Significant lactic acidosis was excluded. Creatinine was increased in some patients; however, falsely high creatinine can be observed as a result of acetoactetate interference and renal function does not influence acid-base state, unless plasma creatinine exceeds 264 µmol/l [1].

Laboratory and acid-base parameters of patients with DKA and of healthy control subjects were compared by a Mann-Whitney U test. Correlation was calculated using Spearman's correlation coefficient. A p value of less than 0.05 was considered significant. Severe metabolic acidosis was found (pH 6.940±0.178 vs 7.403±0.012) with reduced [HCO3 ](4.1±3.3 vs 24.2±1.7 mmol/l) due to increased [XA] (34±5 vs 9±3 mmol/l). [Na+] and [Cl] were decreased (131±8 vs 142±2; 88±9 vs 102±2 mmol/l, respectively). The [Na+]/[Cl] ratio was increased (1.49±0.09 vs 1.39±0.03) All were compared to healthy control subjects (all p<0.05, Fig. 1).

Fig. 1.
figure 1

Plasma ion gamblegram in healthy control subjects and diabetic ketoacidosis. Hypochloraemic alkalosis might be a metabolic compensation for metabolic acidosis due to unmeasured anions (XA)

An inverse correlation between [XA] and [Cl]was found in partial correlation, adjusting for [Na+] (r s=−0.58, p<0.007).

We did not measure ketoacids in blood; however, ketonuria is an established diagnostic tool for DKA. A 2+ reaction on the ketostix reagent was used for qualitative diagnosis of ketonaemia.
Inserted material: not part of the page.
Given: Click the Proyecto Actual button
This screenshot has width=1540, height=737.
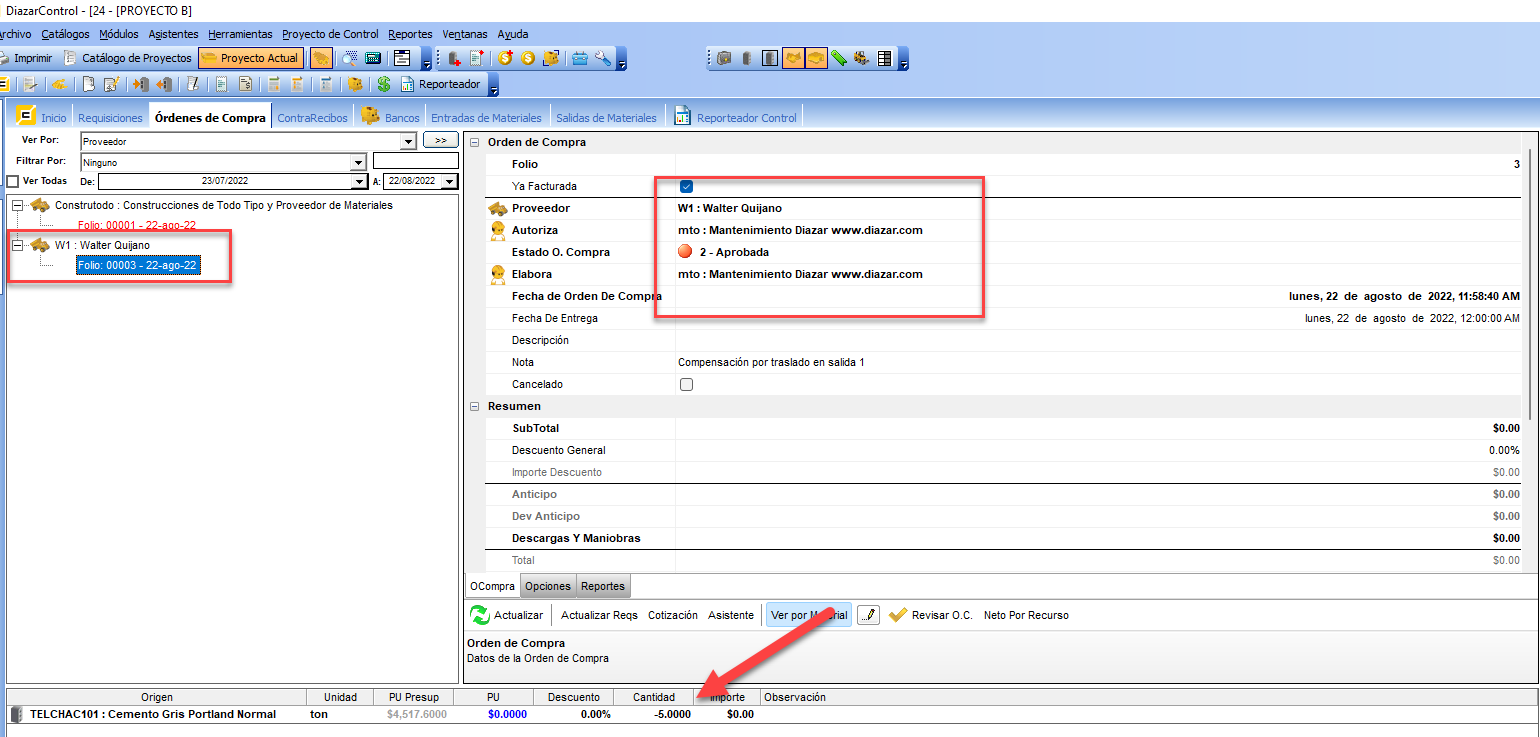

We estimated indirectly the plasma concentration of ketoacids by calculating unmeasured anions [XA]. Lactic and renal acidosis played a minor role. Thus, we could assign the major part of the increase of [XA] to the ketoacids.
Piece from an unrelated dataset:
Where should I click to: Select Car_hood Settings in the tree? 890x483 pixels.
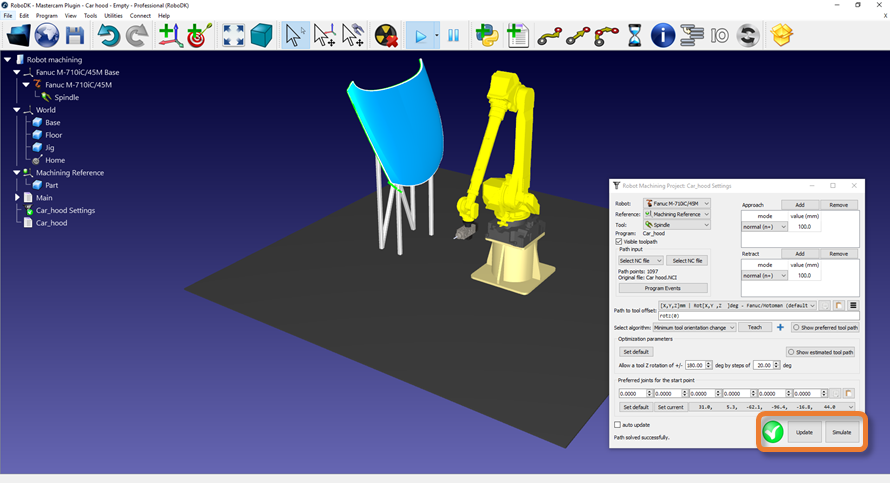(x=65, y=210)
[Cl] was markedly decreased in patients with DKA. Hypochloraemia in DKA is generally explained by plasma dilution. However, the [Na+]/[Cl] ratio was increased compared to the healthy control subjects, indicating a lack of [Cl], relative to [Na+]. Thus, hypochloraemia in DKA cannot be explained by plasma dilution alone, since under this condition, all electrolytes should be diluted equally, leaving the [Na+]/[Cl] ratio unchanged.

It has been suggested that hypochloraemia, caused by chloride moving into the intracellular compartment, could be a response to accumulating tissue anions in blood [4]. Our data suggest that this concept could be applicable to DKA, also. Hypochloraemia implies hypochloraemic alkalosis, which could be a metabolic compensation for metabolic acidosis in DKA. The inverse correlation of [Cl] and [XA] supports this assumption: The more ketoacids, the less chloride (Fig. 1). Adjusting [Cl] and [XA] for [Na+] is an established tool to appreciate and quantitate an excess or deficit of a certain plasma ion, when plasma dilution is present [2]. Chloride channels, activated by acidic extracellular pH, and enhanced renal chloride excretion could be possible mediators of acidosis-induced hypochloraemia [4, 5].
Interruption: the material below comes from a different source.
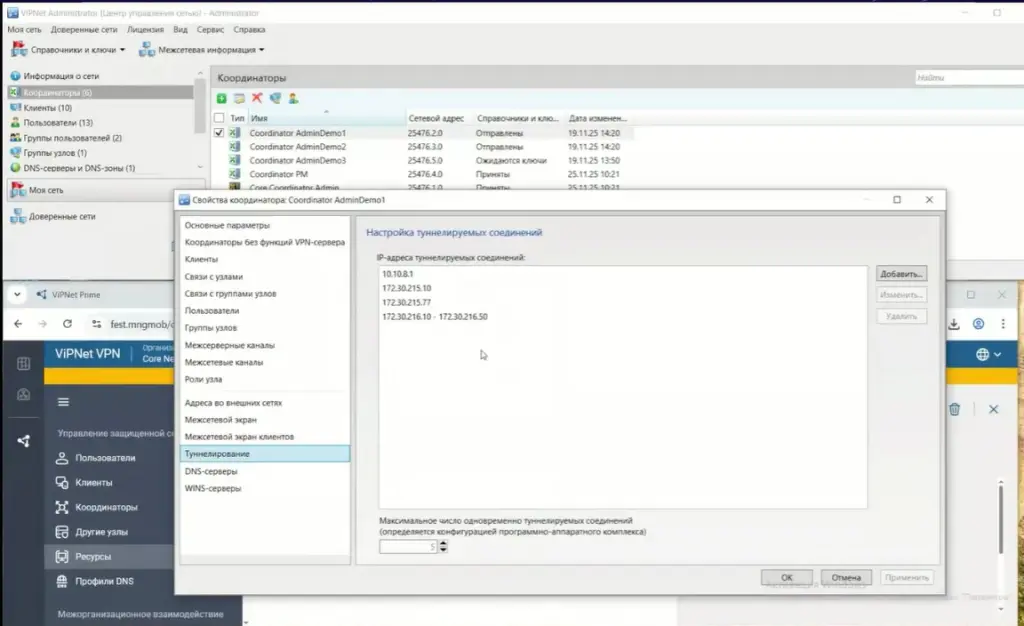
Task: Open Справочники и ключи dropdown arrow
Action: click(x=122, y=50)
The concept of compensatory hypochloraemic alkalosis could have an important effect on fluid replacement therapy in DKA. The widely recommended administration of isotonic saline in DKA should be reconsidered in light of our findings, as this fluid's sodium to chloride ratio of 1:0 leads to an increase of [Cl] relative to [Na+] and thus could counteract compensatory hypochloraemic alkalosis. Hyperchloraemic acidosis has been described as a complication during fluid replacement with isotonic saline in DKA [6]. Saline-driven acidosis in DKA could possibly be avoided by the use of solutions with chloride concentrations at a physiologic level or beneath. Actually, the use of 0.45% NaCl in DKA is recommended in the ADA guidelines for hyperglycaemic crises in diabetes mellitus [6].

NaCl 0.9% has not been compared to a fluid with a physiologic [Na+]/[Cl] ratio (e.g. lactated Ringer's solution) with regard to acid-base changes during fluid resuscitation in DKA.

We investigated the impact of hypochloraemia on the acid-base state of patients with DKA and found hypochloraemic alkalosis to be a possible metabolic compensation for metabolic acidosis. Hypochloraemic alkalosis could prevent the patients from a worse metabolic acidosis. In this view, administration of isotonic saline in DKA should be reconsidered.